Search code examples
amazon-dynamodbdynamodb-queries

What count as one read in DynamoDB?


In AWS documentation, it stated that

"For provisioned mode tables, you specify throughput capacity in terms of read capacity units (RCUs) and write capacity units (WCUs):

One read capacity unit represents **one strongly consistent read per second**, or two eventually consistent reads per second, for an item up to 4 KB in size."

But what count as one read? If I loop through different partitions to read from dynamodb, will each loop count as one read? Thank you.

Reference: https://docs.aws.amazon.com/amazondynamodb/latest/developerguide/HowItWorks.ReadWriteCapacityMode.html


Solution

  • For a GetItem and BatchGetItem operation which read an individual item, the size of the entire item is used to calculate the amount of RCU (read capacity units) used, even if you only ask to read specific parts from this item. As you quoted, this size is than rounded up to a multiple of 4K: If the item is 3.9K you'll pay one RCU for a strongly-consistent read (ConsistentRead=true), and two RCUs for a 4.1K item. Again, as you quoted, if you asked for an eventual-consistent read (ConsistentRead=false) the number of RCUs would be halved.

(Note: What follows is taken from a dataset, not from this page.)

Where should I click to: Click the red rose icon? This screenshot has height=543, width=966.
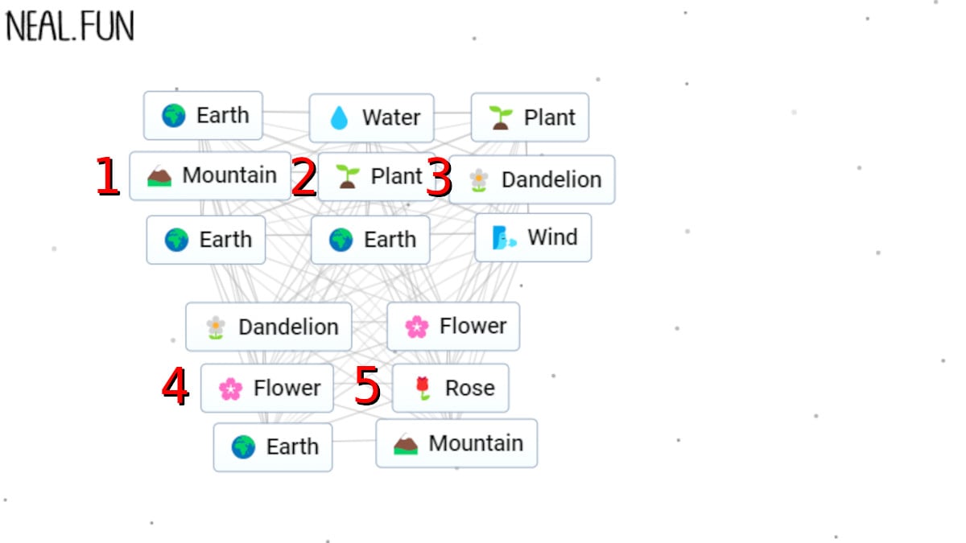[x=423, y=389]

    For transactions (TransactGetItems) the number of RCUs is double what it would have been with consistent reads.

    For scans - Scan or Query - the cost is calculated the same as reading a single item, except for one piece of good news: The rounding up happens for the entire size read, not for each individual item. This is very important for small items - for example consider that you have items of 100 bytes each. Reading each one individually costs you one RCU even though it's only 100 bytes, not 4K. But if you Query a partition that has 40 of these items, the total size of these 40 items is 4000 bytes so you pay just one RCU to read all 40 items - not 40 RCUs. If the length of the entire partion is 4 MB, you'll pay 1024 RCUs when ConsistentRead=true, or 512 RCUs when ConsistentRead=false, to read the entire partition - regardless of how many items this partition contains.